Opdracht => Zet de oefentekst over Mojca en haar tijd in De Hoogstraat voort, te beginnen na de laatste regel van die tekst.

Oefentekst =>
Mojca: “in het begin miste ik mijn broertjes Jernej en Tadej. Ze kwamen elk weekend met papa langs. Na een paar weken mocht ik de weekenden naar huis. Omdat we geen auto hebben, werd ik gehaald en gebracht door een taxi. Mama vond het zielig voor mij als ik weer terug ging, dus ging ze de eerste keer mee. Zij moest huilen, ik niet. De Hoogstraat voelde als mijn tweede huis. Over school maakte ik me in het begin een beetje druk. Ik zat in de brugklas en ik wilde per se over. De Hoogstraat-docenten legden contact met mijn mentor. Na een week kreeg ik drie keer per dag een uur les. Als ik tijd over had, ging ik extra. Ik maakte de belangrijkste toetsen en kon na de zomer over naar de tweede klas van het gymnasium.”

“Iedereen is zo aardig”

Datasetregels =>
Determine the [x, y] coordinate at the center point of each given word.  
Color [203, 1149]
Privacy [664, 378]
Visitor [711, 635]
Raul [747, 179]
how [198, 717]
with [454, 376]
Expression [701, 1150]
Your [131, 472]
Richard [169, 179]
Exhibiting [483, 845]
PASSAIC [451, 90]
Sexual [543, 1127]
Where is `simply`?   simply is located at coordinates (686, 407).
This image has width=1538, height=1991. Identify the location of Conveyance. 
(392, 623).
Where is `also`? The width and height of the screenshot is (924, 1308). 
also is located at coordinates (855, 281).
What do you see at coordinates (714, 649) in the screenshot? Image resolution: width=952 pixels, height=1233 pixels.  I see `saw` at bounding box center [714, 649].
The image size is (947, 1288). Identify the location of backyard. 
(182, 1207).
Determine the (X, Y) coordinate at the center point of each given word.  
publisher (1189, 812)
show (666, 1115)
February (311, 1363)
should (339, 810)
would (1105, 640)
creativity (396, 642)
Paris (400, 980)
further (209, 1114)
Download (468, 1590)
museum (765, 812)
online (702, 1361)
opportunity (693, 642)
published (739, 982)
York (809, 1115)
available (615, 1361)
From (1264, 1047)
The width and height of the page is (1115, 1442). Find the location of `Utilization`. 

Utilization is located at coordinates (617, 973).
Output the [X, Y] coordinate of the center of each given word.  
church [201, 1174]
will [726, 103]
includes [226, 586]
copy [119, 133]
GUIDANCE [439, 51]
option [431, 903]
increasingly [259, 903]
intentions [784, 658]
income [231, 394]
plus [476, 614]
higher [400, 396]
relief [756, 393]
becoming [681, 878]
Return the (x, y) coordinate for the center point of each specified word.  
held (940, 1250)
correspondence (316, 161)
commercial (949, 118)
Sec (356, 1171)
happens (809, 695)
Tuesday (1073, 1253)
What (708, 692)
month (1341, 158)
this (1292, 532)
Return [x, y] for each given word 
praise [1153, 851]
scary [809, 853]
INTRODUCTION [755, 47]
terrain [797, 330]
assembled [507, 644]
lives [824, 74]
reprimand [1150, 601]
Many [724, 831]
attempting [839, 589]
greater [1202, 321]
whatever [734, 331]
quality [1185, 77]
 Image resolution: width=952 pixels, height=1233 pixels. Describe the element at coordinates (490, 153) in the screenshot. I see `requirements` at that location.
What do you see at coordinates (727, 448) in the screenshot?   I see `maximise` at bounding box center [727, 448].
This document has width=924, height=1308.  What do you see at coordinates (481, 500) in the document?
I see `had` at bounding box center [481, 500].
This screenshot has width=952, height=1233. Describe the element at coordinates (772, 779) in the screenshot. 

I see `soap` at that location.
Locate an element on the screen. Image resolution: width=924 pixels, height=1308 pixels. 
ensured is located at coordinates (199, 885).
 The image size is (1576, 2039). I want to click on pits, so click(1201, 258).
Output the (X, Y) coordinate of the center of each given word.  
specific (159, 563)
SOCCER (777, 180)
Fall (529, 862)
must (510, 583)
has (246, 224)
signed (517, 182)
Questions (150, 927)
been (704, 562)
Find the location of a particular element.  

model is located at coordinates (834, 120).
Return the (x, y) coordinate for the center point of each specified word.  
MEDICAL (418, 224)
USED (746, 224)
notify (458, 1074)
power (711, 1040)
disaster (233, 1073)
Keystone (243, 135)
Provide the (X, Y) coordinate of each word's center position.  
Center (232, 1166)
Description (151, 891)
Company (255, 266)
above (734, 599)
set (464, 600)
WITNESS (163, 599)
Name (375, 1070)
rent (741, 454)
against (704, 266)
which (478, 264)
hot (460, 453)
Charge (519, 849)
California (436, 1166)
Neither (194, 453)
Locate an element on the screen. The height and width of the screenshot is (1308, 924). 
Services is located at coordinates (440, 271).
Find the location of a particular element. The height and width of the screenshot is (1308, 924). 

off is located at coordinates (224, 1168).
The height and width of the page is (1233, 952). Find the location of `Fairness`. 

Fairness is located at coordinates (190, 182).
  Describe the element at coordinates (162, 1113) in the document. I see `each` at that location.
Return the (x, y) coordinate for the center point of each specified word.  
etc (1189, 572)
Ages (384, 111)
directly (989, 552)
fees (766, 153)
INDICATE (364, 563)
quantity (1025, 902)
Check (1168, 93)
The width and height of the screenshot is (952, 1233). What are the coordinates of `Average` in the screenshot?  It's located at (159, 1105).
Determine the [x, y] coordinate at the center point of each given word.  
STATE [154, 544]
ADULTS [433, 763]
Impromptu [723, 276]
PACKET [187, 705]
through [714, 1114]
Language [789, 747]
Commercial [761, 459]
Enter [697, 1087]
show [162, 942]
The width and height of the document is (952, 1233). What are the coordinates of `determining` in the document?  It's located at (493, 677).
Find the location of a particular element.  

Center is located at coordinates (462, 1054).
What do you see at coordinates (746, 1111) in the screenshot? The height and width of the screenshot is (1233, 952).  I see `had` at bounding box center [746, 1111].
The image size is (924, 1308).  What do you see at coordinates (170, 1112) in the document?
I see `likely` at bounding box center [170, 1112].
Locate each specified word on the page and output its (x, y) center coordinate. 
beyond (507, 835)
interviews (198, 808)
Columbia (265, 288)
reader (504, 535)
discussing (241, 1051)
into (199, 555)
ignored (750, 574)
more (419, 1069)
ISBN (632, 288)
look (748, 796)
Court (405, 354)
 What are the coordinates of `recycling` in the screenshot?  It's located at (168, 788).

Antwoordruimte =>
“Op de jeugdafdeling hadden we onderling veel lol”, vervolgt Mojca. “En ook met de therapeuten en de verpleging was het gezellig. Iedereen was zo aardig. We werden ook serieus genomen. Eén keer mocht ik samen met een ander kind, namens alle kinderen en jongeren van De Hoogstraat, met de directeur praten over wat wij belangrijk vonden. Vlak daarna kregen we snackgroenten bij de maaltijden, precies zoals we hadden gevraagd. Een andere wens was een PlayStation, trampoline en een moestuin. Als het goed is, komen die nog.

“Gelukkig zijn grote schoenen in de mode”

Ik vind het niet erg wat ik heb. Daarom viel ik bijna in slaap die keer bij de maatschappelijk werkster. Ik had geen behoefte om te praten. Het gaat goed. Alleen lopen gaat een beetje moeilijk, omdat mijn linkervoet blijft hangen. Daarom draag ik spalken in mijn schoenen. Gelukkig zijn grote schoenen in de mode. Catheriseren doe ik op vaste tijden, daar ben ik aan gewend. Ik fiets weer elke dag acht kilometer naar school in Alkmaar. Met mijn vriendinnen doe ik dezelfde dingen als daarvoor, alleen rennen kan ik niet. Laatst hebben we nog gebowld. Soms ben ik wel moe. Om meer kracht te krijgen in mijn benen en te oefenen met traplopen en staan, heb ik elke week fysio- en ergotherapie. Of het helemaal goed komt, weet niemand. Daar ben ik niet mee bezig. De Hoogstraat vergeet ik nooit meer. Bij het afscheid moest ik hard  huilen. Ik heb van elk hoekje van mijn kamer foto’s gemaakt. Soms kijk ik er nog even naar.”